● TEXT EXTRACT:
[start]

Singing Synthesis Software [XP/ Mac OS X]

Published October 2004

If your computer could sing, what would it sound like? With Virsyn's Cantor software synth, you can find out...

To an engineer of 30 years ago, today's software tools would be the stuff of science fiction. Who could have predicted that a small grey box would be able to record hundreds of audio tracks, put a tone-deaf singer in tune, or place a virtual symphony orchestra at our fingertips?

We're used to this sort of technological miracle by now, but even so, it's hard not to feel a touch of Tomorrow's World-style wonderment about the advent of singing synthesizers. Yamaha's Vocaloid technology, introduced last year, allows developers to sample the characteristic building blocks of a human voice and create a virtual vocalist, ready to sing anything you care to throw at him, her or it. At this year's Frankfurt Musikmesse, meanwhile, innovative German soft-synth designers Virsyn gave the world its first glimpse of their take on the singing computer concept. A mere four months later, the finished program is with us.

Cantor bears a number of operational similarities to Vocaloid. It can operate either as a stand-alone application or a VST or Audio Units plug-in, with Rewire and RTAS support promised in a coming update; and even when used as a plug-in within a host sequencer, it employs its own piano-roll-style grid for note and lyric entry. There are, however, three fundamental differences between Cantor and Vocaloid. First, Cantor is not based on samples. Instead, a morphing additive synthesis engine derived from Virsyn's Cube software synth is used to generate the 39 phonemes which Virsyn use to reproduce English speech or singing. Each phoneme is created by passing an additive sound source through a formant filter, which morphs between a start and an end state. These filter responses are fully editable, and up to to six peaks and three troughs in the formant filter response can be specified as morph points.

The second crucial difference, which is a consequence of the first, is that unlike Vocaloid, Cantor is a true virtual instrument, which can be 'played' in real time from a MIDI keyboard. What's more, all changes to notes, lyrics and vocal timbre are made instantaneously, with no need to wait whilst a file is rendered, and all parameters can be MIDI controlled and automated within your sequencer.

[end]

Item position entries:
[start]

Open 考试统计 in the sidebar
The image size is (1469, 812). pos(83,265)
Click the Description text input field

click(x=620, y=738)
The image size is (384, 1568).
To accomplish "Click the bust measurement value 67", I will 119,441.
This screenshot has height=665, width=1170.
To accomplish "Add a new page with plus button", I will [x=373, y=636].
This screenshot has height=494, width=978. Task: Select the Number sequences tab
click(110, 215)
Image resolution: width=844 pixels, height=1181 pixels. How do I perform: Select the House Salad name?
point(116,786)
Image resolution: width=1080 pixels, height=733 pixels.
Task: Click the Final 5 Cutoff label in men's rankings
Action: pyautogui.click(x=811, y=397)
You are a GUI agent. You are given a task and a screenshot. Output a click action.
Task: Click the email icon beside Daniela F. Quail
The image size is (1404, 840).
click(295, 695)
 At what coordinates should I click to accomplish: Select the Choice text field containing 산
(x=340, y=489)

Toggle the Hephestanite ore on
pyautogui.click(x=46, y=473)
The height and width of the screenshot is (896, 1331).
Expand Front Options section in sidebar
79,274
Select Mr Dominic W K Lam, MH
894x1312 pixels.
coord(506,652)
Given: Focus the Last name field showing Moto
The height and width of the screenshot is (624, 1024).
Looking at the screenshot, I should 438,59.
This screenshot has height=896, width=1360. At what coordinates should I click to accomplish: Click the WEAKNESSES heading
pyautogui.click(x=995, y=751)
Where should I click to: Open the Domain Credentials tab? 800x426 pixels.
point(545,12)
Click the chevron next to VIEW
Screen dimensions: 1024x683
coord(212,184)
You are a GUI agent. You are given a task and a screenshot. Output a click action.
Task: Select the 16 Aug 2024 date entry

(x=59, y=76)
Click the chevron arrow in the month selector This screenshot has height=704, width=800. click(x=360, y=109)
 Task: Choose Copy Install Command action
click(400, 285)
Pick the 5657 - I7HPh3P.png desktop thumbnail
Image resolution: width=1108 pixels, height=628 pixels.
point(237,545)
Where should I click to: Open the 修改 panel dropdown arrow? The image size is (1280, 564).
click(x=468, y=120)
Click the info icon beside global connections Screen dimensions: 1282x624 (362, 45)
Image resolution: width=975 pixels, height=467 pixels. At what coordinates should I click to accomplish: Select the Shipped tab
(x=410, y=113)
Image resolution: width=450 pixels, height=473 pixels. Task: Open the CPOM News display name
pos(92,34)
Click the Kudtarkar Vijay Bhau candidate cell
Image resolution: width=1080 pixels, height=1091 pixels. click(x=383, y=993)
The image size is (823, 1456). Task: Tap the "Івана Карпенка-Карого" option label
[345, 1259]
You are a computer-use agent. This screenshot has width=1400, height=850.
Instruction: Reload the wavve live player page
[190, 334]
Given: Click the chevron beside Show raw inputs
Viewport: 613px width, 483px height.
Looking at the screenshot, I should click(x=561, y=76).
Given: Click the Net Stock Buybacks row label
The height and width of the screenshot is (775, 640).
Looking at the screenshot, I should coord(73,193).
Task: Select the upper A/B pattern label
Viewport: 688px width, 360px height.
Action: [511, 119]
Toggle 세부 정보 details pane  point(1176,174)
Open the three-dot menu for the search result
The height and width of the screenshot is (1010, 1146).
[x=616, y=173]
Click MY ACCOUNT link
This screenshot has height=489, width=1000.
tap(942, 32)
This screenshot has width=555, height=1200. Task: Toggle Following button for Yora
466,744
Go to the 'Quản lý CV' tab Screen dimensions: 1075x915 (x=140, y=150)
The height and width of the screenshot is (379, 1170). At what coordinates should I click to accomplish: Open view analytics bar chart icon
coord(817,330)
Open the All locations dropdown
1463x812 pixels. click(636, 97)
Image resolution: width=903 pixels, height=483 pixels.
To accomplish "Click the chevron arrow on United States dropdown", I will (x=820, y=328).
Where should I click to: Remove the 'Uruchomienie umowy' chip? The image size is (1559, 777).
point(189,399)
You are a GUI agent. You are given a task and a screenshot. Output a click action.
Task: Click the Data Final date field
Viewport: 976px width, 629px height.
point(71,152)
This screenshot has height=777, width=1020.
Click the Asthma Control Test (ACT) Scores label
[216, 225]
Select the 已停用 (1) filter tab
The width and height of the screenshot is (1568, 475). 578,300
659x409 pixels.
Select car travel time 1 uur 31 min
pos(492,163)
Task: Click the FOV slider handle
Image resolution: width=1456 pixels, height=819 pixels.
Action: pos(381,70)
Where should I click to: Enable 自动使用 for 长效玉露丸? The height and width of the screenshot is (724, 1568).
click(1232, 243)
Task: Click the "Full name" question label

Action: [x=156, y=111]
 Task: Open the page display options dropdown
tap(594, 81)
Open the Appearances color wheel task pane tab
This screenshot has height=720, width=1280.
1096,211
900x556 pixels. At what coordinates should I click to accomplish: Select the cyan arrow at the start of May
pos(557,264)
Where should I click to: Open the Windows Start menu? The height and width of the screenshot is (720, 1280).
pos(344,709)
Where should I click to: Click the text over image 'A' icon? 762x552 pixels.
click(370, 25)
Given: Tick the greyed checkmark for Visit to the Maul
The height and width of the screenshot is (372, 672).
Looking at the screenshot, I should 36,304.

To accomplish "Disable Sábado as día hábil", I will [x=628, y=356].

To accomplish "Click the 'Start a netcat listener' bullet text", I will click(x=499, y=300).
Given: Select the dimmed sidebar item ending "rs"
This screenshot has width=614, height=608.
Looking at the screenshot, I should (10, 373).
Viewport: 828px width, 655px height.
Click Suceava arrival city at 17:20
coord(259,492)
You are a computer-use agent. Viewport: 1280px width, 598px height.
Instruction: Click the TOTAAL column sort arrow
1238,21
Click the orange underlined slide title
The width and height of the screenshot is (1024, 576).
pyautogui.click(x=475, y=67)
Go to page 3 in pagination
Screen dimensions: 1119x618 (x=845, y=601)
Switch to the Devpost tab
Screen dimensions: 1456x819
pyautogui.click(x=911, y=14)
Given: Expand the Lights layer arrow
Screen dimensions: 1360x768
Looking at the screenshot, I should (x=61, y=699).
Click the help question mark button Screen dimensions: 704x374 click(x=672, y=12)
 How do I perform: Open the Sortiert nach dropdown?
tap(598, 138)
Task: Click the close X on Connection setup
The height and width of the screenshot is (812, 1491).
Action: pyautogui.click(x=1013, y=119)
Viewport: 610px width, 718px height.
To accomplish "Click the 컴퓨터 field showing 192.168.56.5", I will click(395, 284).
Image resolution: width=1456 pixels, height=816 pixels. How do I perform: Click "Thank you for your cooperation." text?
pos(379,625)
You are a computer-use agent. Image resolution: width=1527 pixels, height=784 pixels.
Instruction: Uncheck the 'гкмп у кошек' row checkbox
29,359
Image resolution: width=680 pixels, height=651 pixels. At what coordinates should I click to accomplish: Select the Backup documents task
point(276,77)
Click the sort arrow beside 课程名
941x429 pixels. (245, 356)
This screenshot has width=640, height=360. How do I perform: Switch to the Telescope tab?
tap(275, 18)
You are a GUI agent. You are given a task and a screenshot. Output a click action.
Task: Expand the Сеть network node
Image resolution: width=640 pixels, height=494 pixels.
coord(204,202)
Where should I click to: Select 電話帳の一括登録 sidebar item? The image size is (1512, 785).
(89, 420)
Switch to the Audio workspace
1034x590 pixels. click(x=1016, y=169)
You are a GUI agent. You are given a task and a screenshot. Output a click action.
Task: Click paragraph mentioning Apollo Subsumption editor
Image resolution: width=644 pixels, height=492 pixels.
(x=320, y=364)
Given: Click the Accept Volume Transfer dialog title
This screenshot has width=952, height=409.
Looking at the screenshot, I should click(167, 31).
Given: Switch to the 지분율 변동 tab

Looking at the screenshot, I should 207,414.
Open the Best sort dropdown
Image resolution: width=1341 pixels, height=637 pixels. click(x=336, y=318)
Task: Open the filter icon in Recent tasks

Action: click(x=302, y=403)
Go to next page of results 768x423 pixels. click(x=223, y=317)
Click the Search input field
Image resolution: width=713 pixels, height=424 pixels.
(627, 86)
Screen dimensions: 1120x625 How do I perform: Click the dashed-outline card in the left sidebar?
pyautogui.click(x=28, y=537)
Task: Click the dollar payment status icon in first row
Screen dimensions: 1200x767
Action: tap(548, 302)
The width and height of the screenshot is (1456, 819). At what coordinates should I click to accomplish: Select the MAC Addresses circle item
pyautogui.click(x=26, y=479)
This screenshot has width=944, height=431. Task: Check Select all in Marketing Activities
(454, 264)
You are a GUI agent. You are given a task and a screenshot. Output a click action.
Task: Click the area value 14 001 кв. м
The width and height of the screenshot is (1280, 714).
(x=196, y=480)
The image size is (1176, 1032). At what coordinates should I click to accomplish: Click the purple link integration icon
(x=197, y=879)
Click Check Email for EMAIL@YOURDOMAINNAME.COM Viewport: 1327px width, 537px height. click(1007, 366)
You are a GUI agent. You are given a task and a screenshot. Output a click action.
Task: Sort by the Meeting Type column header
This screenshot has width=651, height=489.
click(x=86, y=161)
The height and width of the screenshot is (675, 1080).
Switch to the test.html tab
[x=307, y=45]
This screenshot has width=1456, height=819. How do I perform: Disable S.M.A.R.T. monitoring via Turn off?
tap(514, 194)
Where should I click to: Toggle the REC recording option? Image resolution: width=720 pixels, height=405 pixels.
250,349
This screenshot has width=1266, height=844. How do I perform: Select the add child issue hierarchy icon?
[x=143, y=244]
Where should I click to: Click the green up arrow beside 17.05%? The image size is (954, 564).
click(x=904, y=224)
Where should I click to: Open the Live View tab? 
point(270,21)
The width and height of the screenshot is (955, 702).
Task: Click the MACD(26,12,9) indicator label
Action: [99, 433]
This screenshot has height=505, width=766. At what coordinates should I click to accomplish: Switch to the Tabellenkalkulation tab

[end]

● REQUIRED WORK:
1. According to the Cantor review, how many phonemes does Virsyn use to reproduce English speech or singing?
2. Say whether each statement agrees with the Cantor review, answering yes or no and quoting the words that decide it: (a) Cantor is based on samples. (b) Cantor can be played in real time from a MIDI keyboard. (c) Yamaha's Vocaloid technology was introduced the same year as the review.
3. Continue the Cantor review from the point where it stops.
The items come from a different source than the Cantor review.

● IN RESPONSE:
1. 39 phonemes.

2.
(a) No: "First, Cantor is not based on samples."
(b) Yes: "Cantor is a true virtual instrument, which can be 'played' in real time from a MIDI keyboard."
(c) No: "Yamaha's Vocaloid technology, introduced last year"

3.
The third key point of departure is a conceptual one. Whereas Vocaloid is intended to create realistic, human-sounding singing voices that could replace a real lead or backing vocalist without the listener being aware, Cantor belongs more to the realm of 'special effects' vocal tools such as vocoders, guitar talkers, ring modulators and Mellotron choirs. Virsyn don't claim that the results will be similar to real vocals, but have designed Cantor in such a way as to have qualities that no human vocalist could achieve, including a formant range that varies well beyond the usual male/female spectrum.

Start Singing

The Cantor box contains a single CD-ROM with Mac and Windows installers, plus a slim but welcome perfect-bound manual in English and German. Installation is straightforward, and the copy protection consists of a serial number which you enter when you first run the program. Registering at Virsyn's web site is highly recommended, as it enables you to download the frequent updates, along with additional files such as example projects and new phoneme sets.

Cantor 's user interface is almost identical whether you use the stand-alone or plug-in version, apart from a few minor features which I'll point out as they crop up. Each instance of the program is eight-part multitimbral, but the parts are monophonic, so if you want Cantor to sing multi-part harmonies, you'll need to create each line separately. Editing duties are distributed between five screens, which are brought to the front using tabs at the left-hand side, with the bulk of your work being undertaken in the first Score window. This combines a fairly conventional piano-roll editor with control over the most important parameters used for adjusting the timbre of the synthesized voice.

Cantor's Voice editing page. The partial display in the top half of the window allows you to edit the additive source used to generate voiced phonemes such as vowels, whilst the noise transfer function below determines the frequency content of the noise used in generating unvoiced phonemes such as 't'.

Getting started is pretty easy. You select the Pencil tool from the small array above the piano-roll and draw in a note of the required length. When you let go of the mouse button, the text field above the note will turn yellow, indicating that you should now enter a word or syllable. As you do so, Cantor automatically translates it into the appropriate phoneme or combination thereof, optionally displaying the results below the note bar. A hyphen is used to tell Cantor that the following note should be treated as part of the same word. The engine used to translate words into phonemes is licensed from Carnegie-Mellon University, and is remarkably good. In the entire time I used Cantor, the only cases I encountered where it didn't know the correct translation were with proper names, and even then it usually makes a good guess. In practice, you quickly forget it's even there. If it does fail you, it's possible to edit phoneme data for each note directly, but unlike Vocaloid, Cantor doesn't offer any way of adding your own words to its dictionary.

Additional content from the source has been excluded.